What the exercise asks: Count how many lines of the items below contain the string "screenshot" with matching case, and reply with only that number.

Information shown:
----

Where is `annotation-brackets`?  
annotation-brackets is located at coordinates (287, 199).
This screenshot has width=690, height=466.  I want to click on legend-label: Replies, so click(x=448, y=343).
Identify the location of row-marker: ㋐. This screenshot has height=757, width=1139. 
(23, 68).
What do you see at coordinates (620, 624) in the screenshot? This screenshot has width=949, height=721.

----

Output: 3